Actions to take -
• 1. List the films named after "Movie Sign:" in the September 2008 blog entries.
• 2. Continue the September 2008 blog entries from their last sentence.

Tuesday, September 30, 2008

Numberous Reasons

To Post. I've had some Margaritas with my brother, and I'm celebrating the first time I've ever posted enough to equal one post per day in a given month.

I guess all it takes is the world to go bugfuck in a variety of ways, but mostly it helps if culture wars are re-ignited, people are consistently fuckin' stupid, and movies and music get an inversely proportional ratio of better-ness to doomsday scenario tickings down.

Holly done removed her enblogged twitterfeed.

I kinda forgot mine was even there, and this dude's been a mainstay at mine and Holly's blogs for over a month now, and I'd hate to be mean, but that ain't my content. I'm gonna have to follow suit, here.

(My twitterness is here case you hankerin' to join.)

I'm not upset about the copycattery. I can handle Holly makin' the right decision first. What I'm jealous of is the video she posted. Here's *hic* that link again, go watch.


I want to post a video (gosh I lurve postin' videos!), though, so here's Fleet Foxes with their vid for White Winter Hymnal



Movie Sign: Shine a Light, Burn After Reading, The Dark Knight

Republicans are stupid now, but weren't then: The Assault on Reason- Al Gore, Lincoln - Gore Vidal

Booty Move: The Twelves, Cumbia (style of), Diplo/Santogold mixtape

Monday, September 29, 2008

Me Bratre

Music awareness this week, thanks to a visit from Brock, my older brother:

Fleet Foxes

She & Him (I finally heard 'em!)

Wilco - Kicking Television: Live in Chicago

Speaking of Wilco and Fleet Foxes, this'll get you a free download of the two bands in concert covering a classic song. In other words, Strife-Gone, apply directly to the earbuds.

Finally, from my brother, I'm unable now to ever ignore Natalie Portman's boyfriend, Devendra Banhart:



That's from the album Cripple Crow

I also want to write a bit about The Twelves, but Blah Blah Blah's got it. Get that podcast.

Your ears can thank me later.

Sunday, September 28, 2008

Replace the Original in Our Papers, Pls




I don't care if I'm the last to ever find out about Garfield Minus Garfield, it's effin' brilliant.

Well

Yes. In a better world, yes. We all want Obama to serve McCain's long absent sanity to the Republican candidate in big, chunky bites.

Much as I hate it when I realize this, we ain't in Sorkinland. We're not going to win that way. Not in an America this debased and narcissistic. We're not going to win with an "elitist" strategy. We're not going to win by educating the public. It ain't gonna sway McCain voters.

I say WE keep screaming and yelling. Get it off our chests. Pound our fists. GET ANGRIER. Because we, smarty U.S. Citizens, are humble enough to admit that we don't have the chops for the Presidency, a big part of the many reasons we want to vote for a candidate who does.

In the meantime, it's frustrating to watch Obama not say the things we're thinking. After eight years that actually make me nostalgic ever so slightly for Reagan, I want Barry to throw it at 'em. I really do. Do you honestly believe all of this hasn't occurred to him, though? It has. He knows. He's making a conscious decision. It seems to be working. He looks so steadfast. He looks and (mostly) sounds Presidential. This is showbizzness, whether we like it or not. We want and need to win. He might be doing the right thing.

Either way, Thursday we get to watch the Palin/Biden square-off, truncated though it may be. And it will still be good television.

Data segment -
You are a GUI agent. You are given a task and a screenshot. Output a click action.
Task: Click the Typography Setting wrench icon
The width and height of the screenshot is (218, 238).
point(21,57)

Responses to the exercise -
• 1. Shine a Light, Burn After Reading, The Dark Knight

• 2.
Aside from all that, just remember, Obama beat the Clintons.

Thursday, September 25, 2008

Excellent Point, and Gay



Also, Bill Maher should moderate the debates.

Letterman,

of all people, outperforming every op-ed in America, and delivering it to an audience that might actually listen:



Add to that a guffawing Olbermann, and you've made my night.

Looking onward to my next post, tagged as Nature, I will do a revealing piece about the rare species Guffawing Olbermann. This graceful, hilarious creature has bright blue plumage and chirps loudly to ward off oil barons. Last depicted in the film Ferngully.

Tuesday, September 23, 2008

These Women



All told, festival-wise, everyone's saying wow! and huh?!

Couldn't ask for more. Look at that cast.

As for the title, well, Gesundheit.

Saturday, September 20, 2008

Well, THAT Almost Makes up for Seasons 5 Through 7, Herr Cold Open

The people who want English to be the official language of the United States are uncomfortable with their leaders being fluent in it.

Yeah. Guess who wrote this for his ex?

Still wishin' for that op-ed zingin' fetus we'll never get.

I Blog Now

Did you know? And if the AV Club is going to keep posting funny videos of cats (cats with helpful sound fx) then I'm going to copy and paste said cats. I think this has something to do with playing with a kitty named Revolver Ocelot, and then watching him chase bunnies. What I'm describing there is a cute quotient I had somehow never imagined.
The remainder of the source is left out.